The name Arkansas Travelers is derived from an old folk song, the Arkansas Traveler. The Travs (how they are called as well) were the first pro sports team that claimed an entire state in it’s name.
Asheville teams have played under the Tourists moniker in different leagues and classifications for decades, with the earliest dating to 1915. The Tourists play home games at McCormick Field. The park opened in 1924 and was renovated in 1959, and again for the 1992 season. McCormick Field seats 4,000 fans and is often joked about because of its scoreboard, which reads “Visitors” in the guest slot and “Tourists” in the home slot. Like many minor league clubs, the Tourists have had a broad variety of logos through the years.

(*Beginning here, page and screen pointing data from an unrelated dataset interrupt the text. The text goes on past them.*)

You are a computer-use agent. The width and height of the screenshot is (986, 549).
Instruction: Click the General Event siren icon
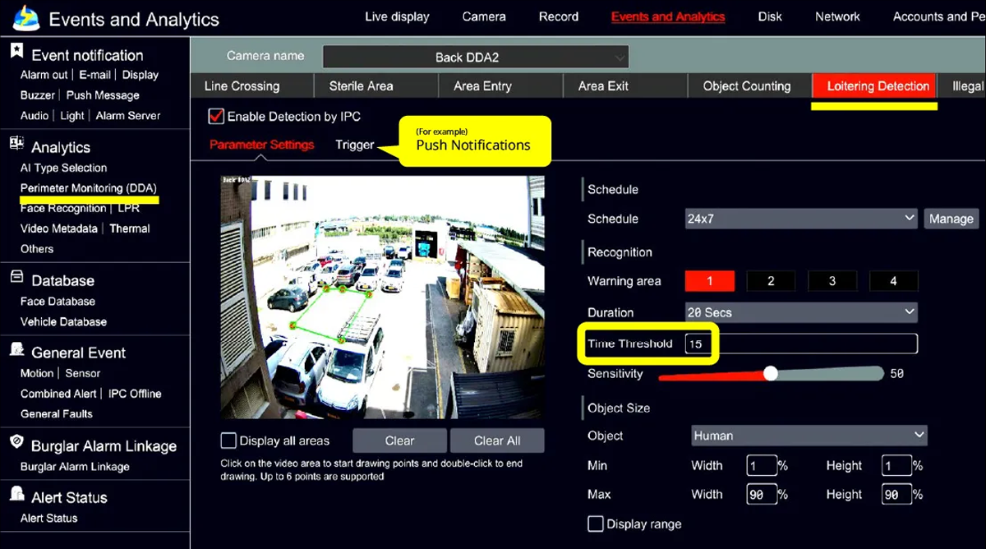16,350
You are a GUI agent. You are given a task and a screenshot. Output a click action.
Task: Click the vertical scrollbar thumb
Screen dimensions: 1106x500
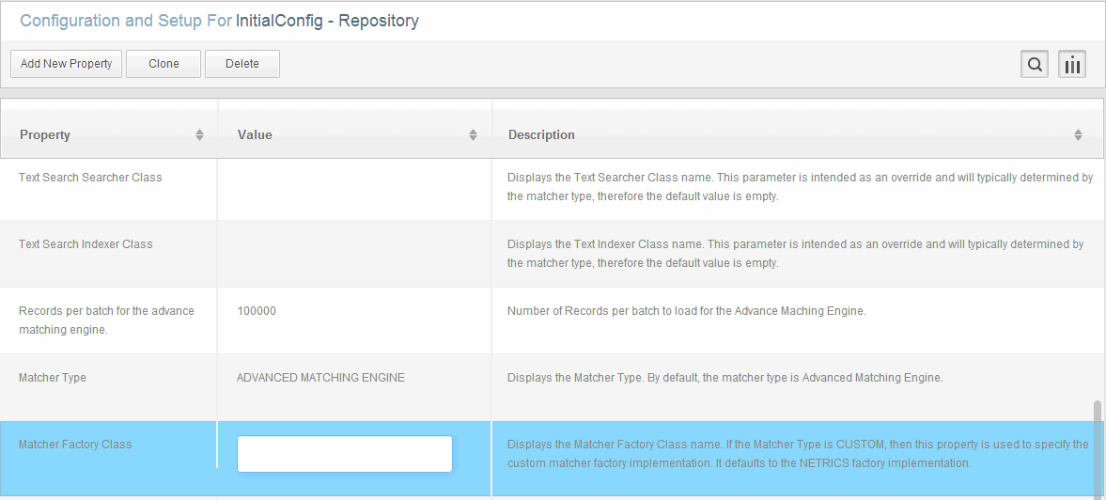[1097, 449]
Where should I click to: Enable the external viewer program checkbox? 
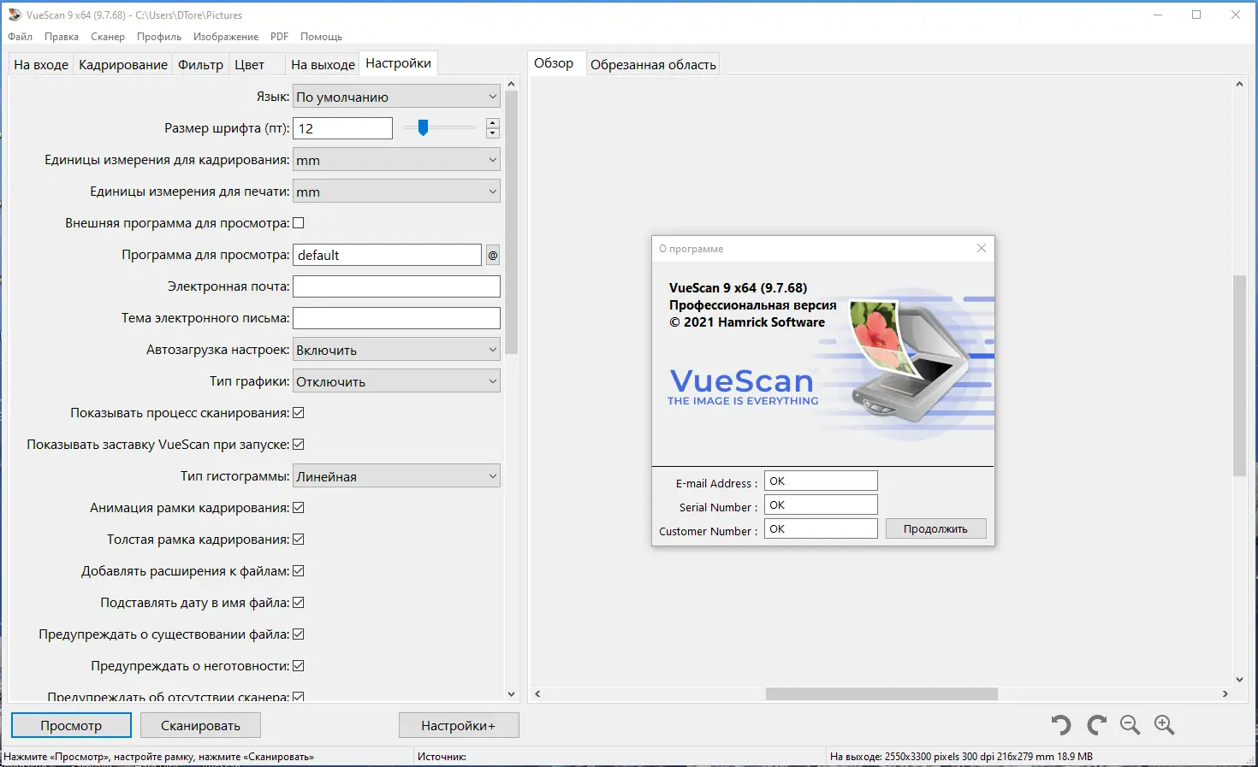[x=298, y=221]
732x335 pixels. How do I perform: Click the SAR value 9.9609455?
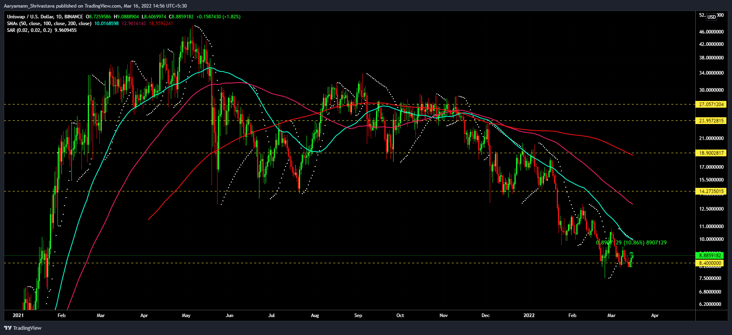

The team and its mascot are named after Abner Doubleday, the Civil War general, and Auburn native apocryphally credited with inventing the game of baseball. Abner wears number 96 in honor of the birth of the team in 1996.
The name GreenJackets refers to the Augusta golf club, where the winner of the Masters golf tournament receives a green jacket and the wasp-like Yellow Jacket. Unlike many teams that move to a new stadium, the Greenjackets kept their name when they moved into their new stadium in 2018. All they changed was the logo(s).